As for long-term planning and taking actions to tackle climate change, the FCERM policy outlines five ambitious policies and more than 40 supporting actions to increase resilience and prepare the country for future flood risk and coastal erosion. These actions aim to reduce both the likelihood and impacts of future flooding and include measures backing natural solutions – for example, creating sustainable drainage systems and building hollows in the ground to catch flood water in heavy rains, enhancing resilience incentives for property owners through the Flood Re insurance pool, and enhancing planning policies to direct new development policies away from areas at risk. £200 million of the flood budget will be allocated to support the implementation of these actions in 25 local areas in England.

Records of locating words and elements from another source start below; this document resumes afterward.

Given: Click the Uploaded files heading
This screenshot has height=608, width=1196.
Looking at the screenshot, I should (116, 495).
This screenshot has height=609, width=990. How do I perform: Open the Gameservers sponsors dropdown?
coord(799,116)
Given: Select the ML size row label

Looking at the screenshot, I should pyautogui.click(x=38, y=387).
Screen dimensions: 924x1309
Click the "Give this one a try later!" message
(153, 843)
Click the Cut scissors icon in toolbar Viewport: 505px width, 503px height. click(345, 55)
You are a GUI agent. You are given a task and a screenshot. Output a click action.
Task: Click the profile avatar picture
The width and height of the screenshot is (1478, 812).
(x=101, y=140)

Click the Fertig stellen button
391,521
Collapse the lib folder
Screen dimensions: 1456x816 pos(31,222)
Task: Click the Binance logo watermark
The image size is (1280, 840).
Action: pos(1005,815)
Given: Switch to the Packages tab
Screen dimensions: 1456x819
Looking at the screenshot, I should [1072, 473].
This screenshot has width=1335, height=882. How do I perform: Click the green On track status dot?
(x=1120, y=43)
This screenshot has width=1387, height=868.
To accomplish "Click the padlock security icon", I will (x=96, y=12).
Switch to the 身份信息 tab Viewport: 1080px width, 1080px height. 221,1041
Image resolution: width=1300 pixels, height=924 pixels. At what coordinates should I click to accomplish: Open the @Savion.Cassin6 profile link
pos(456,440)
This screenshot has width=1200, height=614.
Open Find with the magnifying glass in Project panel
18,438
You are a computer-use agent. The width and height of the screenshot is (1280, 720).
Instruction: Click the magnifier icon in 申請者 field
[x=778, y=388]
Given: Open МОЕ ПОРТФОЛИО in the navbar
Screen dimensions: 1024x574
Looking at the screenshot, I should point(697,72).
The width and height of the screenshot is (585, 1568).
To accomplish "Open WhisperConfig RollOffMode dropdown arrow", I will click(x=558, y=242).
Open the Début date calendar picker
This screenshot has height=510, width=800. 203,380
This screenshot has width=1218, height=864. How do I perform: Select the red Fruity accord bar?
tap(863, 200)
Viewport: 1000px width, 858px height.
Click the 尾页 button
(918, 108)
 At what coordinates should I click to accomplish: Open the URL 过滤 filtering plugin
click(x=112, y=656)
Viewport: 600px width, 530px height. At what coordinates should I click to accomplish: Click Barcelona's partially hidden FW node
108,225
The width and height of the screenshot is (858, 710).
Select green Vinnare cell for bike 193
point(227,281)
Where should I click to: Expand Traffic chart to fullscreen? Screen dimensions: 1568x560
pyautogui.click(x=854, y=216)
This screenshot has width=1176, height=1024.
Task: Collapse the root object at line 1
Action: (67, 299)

Supporting resilience decision-making on the east coast of England
The town of Lowestoft on the North Sea coast in Suffolk, a local partner of the Zurich Flood Resilience Alliance (ZFRA), has received the largest part of the funding for flood protection, at £43.5 million. The Grantham Research Institute has worked in close collaboration with East Suffolk Council as part of the ZFRA project, to assess community flood resilience, identify challenges and weaknesses, consult on funding allocations, and to support decision-making for enhancing flood resilience in Lowestoft.
A clear understanding of local strengths and weaknesses is essential for anyone involved in flood risk management. We have been measuring community-level resilience in the area using the Flood Resilience Measurement for Communities (FRMC), developed and tested by the ZFRA across nine countries and 110 communities around the world. Carrying out resilience measurement in two time-series (a baseline in 2020 and end line in 2022) helps the local authorities to understand how the communities’ resilience in Lowestoft is changing over time and what the impacts of new measures and externalities, such as COVID-19, will be on local flood resilience. Our joint activities have already encouraged some local stakeholders (including Anglian Water and Groundwork East) to re-allocate their funding to flood resilience interventions being recommended by the ZFRA project over the next two years.
Collaboration between local experts, community members and researchers can help identify priority areas and support strategic action to increase flood resilience. We are working with the Coastal Partnership East, analysing additional co-benefits of flood resilience – such as economic, social and environmental wins – to help better align investments in flood risk management with wider development needs in the region, including tourism and urban regeneration efforts. Using the ‘triple dividend of resilience’ framework developed with colleagues at the Overseas Development Institute and the World Bank, this joint work focuses on improving decision-making and supporting the wider business case for flood resilience.
Moving forward – flood resilience in broader risk management planning
Looking to the future, the importance of considering flood resilience in broader risk management planning, where several shocks might occur simultaneously, must be recognised and addressed. This is particularly important in the current COVID-19 crisis, which will have direct implications over the months and years to come. COVID-19 requires urgent action from researchers to develop evidence and guidelines for policymakers on how to build multi-risk resilience while responding to the current crisis.
As we propose here, flood risk management needs to move beyond the traditional view of relying solely on ‘hard’ engineering and infrastructure solutions. Rather, a holistic resilience approach including strategies for increasing human, social and indeed natural capacities is urgently needed for building such a multi-risk resilience for communities.